The mechanism currently provided by primary legislation for increasing the UEL prevents full alignment from 2009/10.
The Class 4 UPL and Class 1 UEL are aligned at present and will continue to be aligned in future. However, the changes to the UPL will be made in secondary legislation without the need for a Bill.
The Upper Accrual Point is a new threshold for the calculation of both State Second Pension and contracted-out rebates. It replaces the Upper Earnings Limit in both the State Second Pension and rebate calculations and was planned for introduction from 6 April 2012 at the earliest. It is being introduced in 2009 to ensure that the State Second Pension (S2P) reforms introduced as part of the Pensions Act 2007 remain on track.
It was always intended that S2P would eventually become a flat rate benefit. In line with the Pensions Commission’s own recommendation this process is being accelerated, so that flat rating occurs around 2030.
To achieve this goal, it was originally envisaged to introduce the new S2P accrual cap in 2012. However, in light of the 2007 Budget decision to harmonise the Upper Earnings Limit with the 40% band for income tax, the start date has been brought forward in order to still hit the 2030 target.
The weekly limit will be £770 per week.
No-one loses out because of the withdrawal of the earnings related element of S2P or because of the new cap in S2P or NICs rebate. Although earnings relation will be withdrawn, the gap even for the highest earners will be more than made up by the earnings uprating of basic State Pension.
Even in the short term people do not lose out because of the erosion of earnings relation. A high earner retiring in 2015 would get a total State Pension of £190 a week under the current system. Under reform they will get £197.

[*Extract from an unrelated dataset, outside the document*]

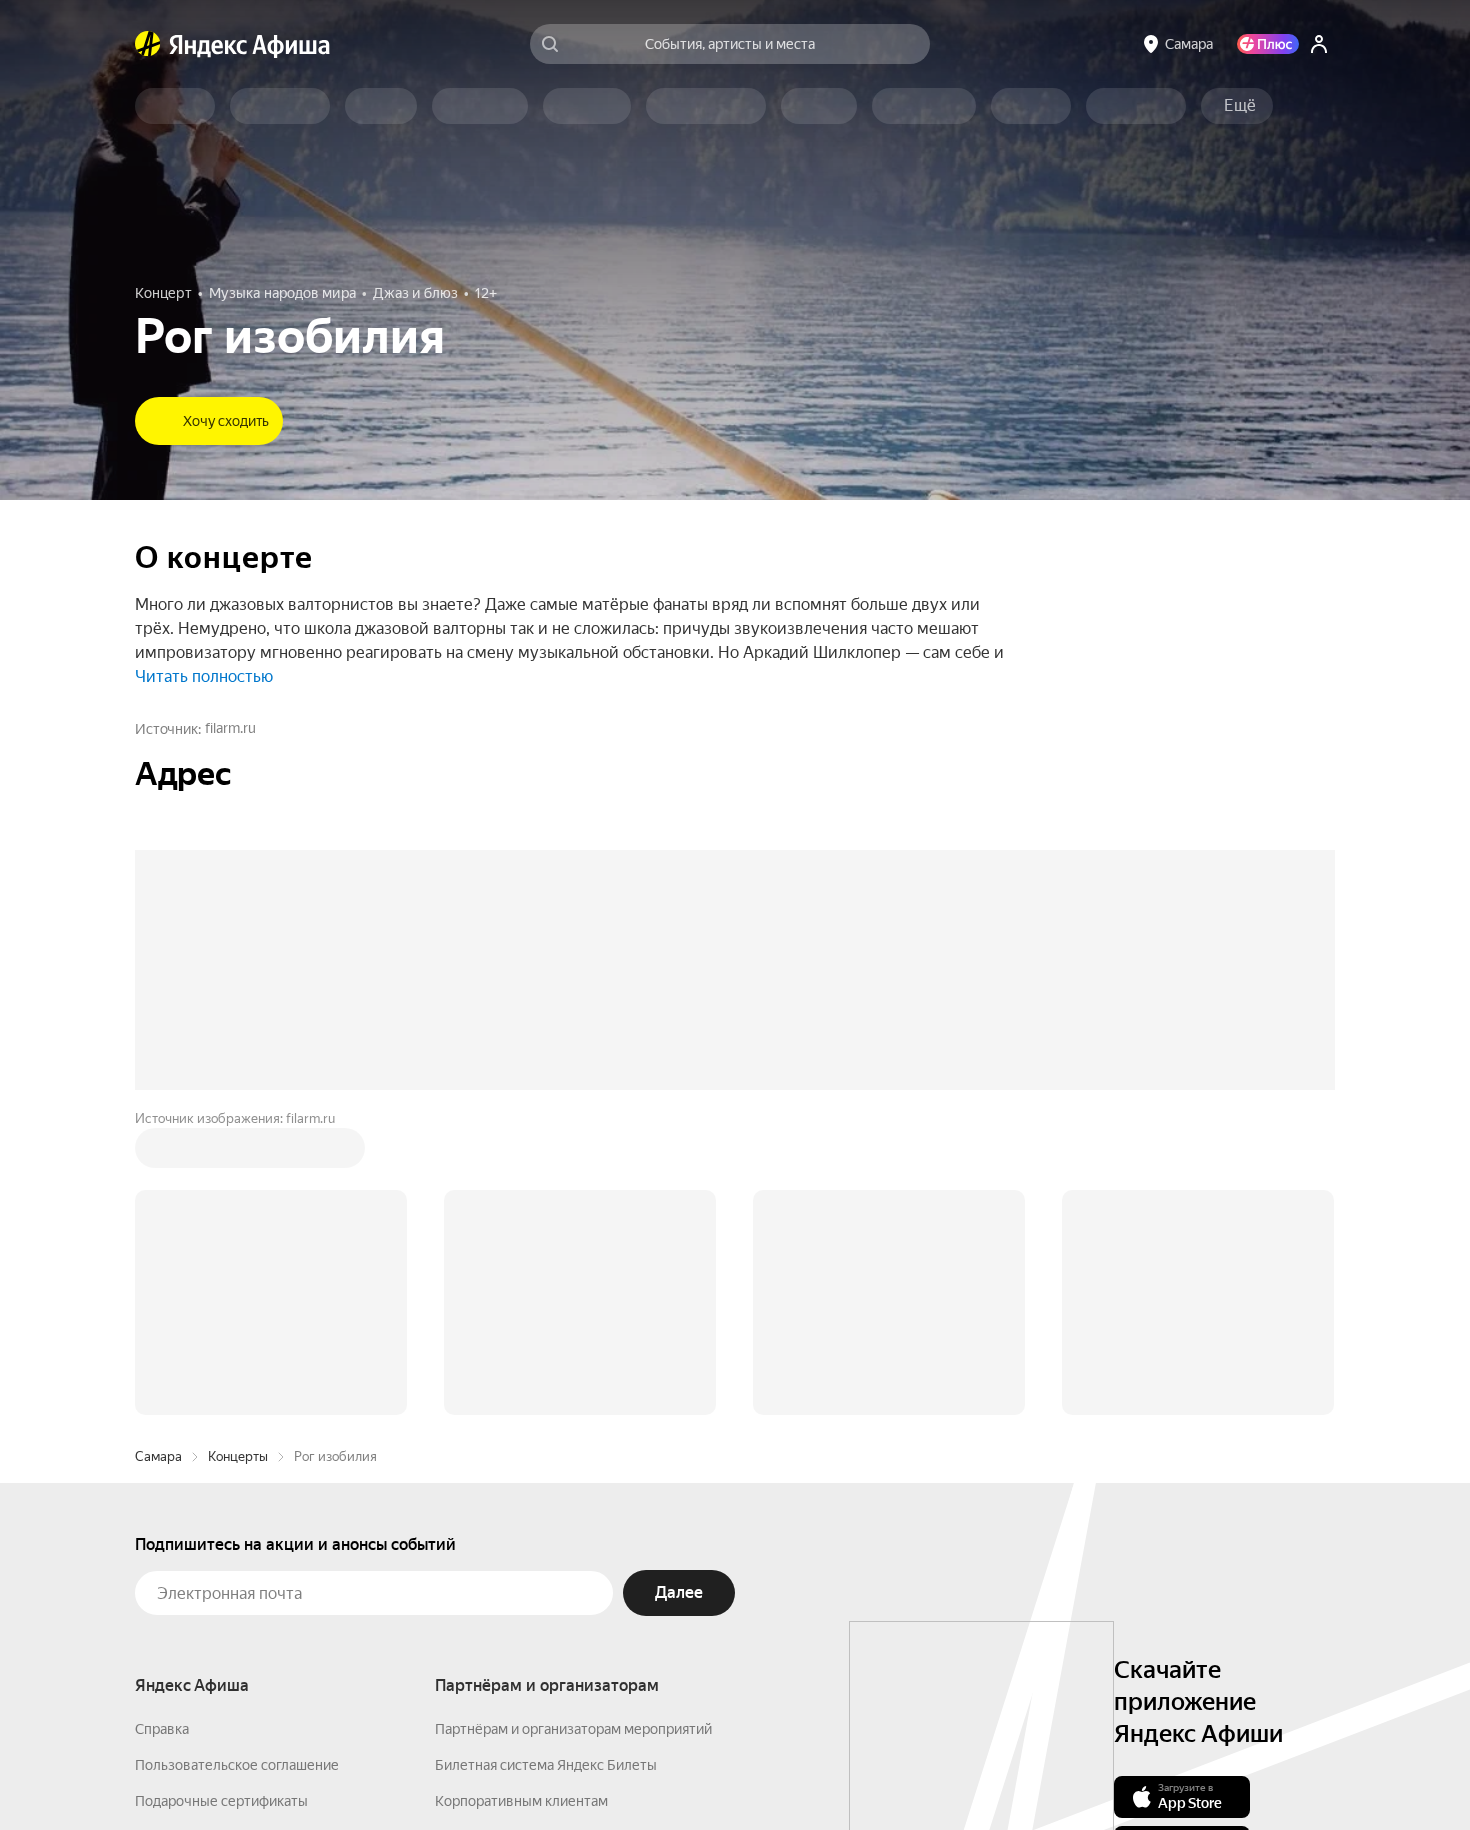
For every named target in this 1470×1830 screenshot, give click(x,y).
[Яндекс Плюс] (1268, 44)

The band of earnings on which the rebate is calculated will be kept in line with the band of earnings on which S2P accrues. That is, from April 2009, the rebate will be paid on earnings between the Lower Earnings Limit and the Upper Accrual Point.
P11s/P14s or their equivalents completed by employers will need to include additional information (earnings between the Upper Accrual Point and Upper Earnings Limit)

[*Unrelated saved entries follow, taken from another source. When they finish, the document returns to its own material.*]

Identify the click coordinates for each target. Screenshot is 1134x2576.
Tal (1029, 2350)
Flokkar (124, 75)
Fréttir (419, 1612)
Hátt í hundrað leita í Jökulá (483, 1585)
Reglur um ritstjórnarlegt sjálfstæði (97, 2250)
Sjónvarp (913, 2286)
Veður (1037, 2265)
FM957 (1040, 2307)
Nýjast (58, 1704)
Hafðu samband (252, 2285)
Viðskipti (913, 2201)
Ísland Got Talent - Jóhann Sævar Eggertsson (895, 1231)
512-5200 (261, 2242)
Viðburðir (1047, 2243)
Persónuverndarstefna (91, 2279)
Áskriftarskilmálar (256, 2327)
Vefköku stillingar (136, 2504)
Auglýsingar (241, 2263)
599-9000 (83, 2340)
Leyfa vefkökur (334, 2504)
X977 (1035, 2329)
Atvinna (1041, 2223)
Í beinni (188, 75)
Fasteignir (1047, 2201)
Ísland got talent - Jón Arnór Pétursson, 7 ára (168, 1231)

Why are you are adding to employer burdens by introducing a requirement to report earnings at the UAP?
The change is relatively simple for employers who have modernised their payroll process and use software, the HMRC CD-ROM or payroll bureaux.
This information is necessary for S2P calculation purposes and to enable HMRC to calculate and pay over age related rebates up to the UAP for those employees in contracted out money purchase schemes and to calculate and pay over minimum contributions up to the UAP in respect of those employees who hold Appropriate Personal Pensions.
It is also necessary for HMRC to ensure that the correct amount of contributions have been paid.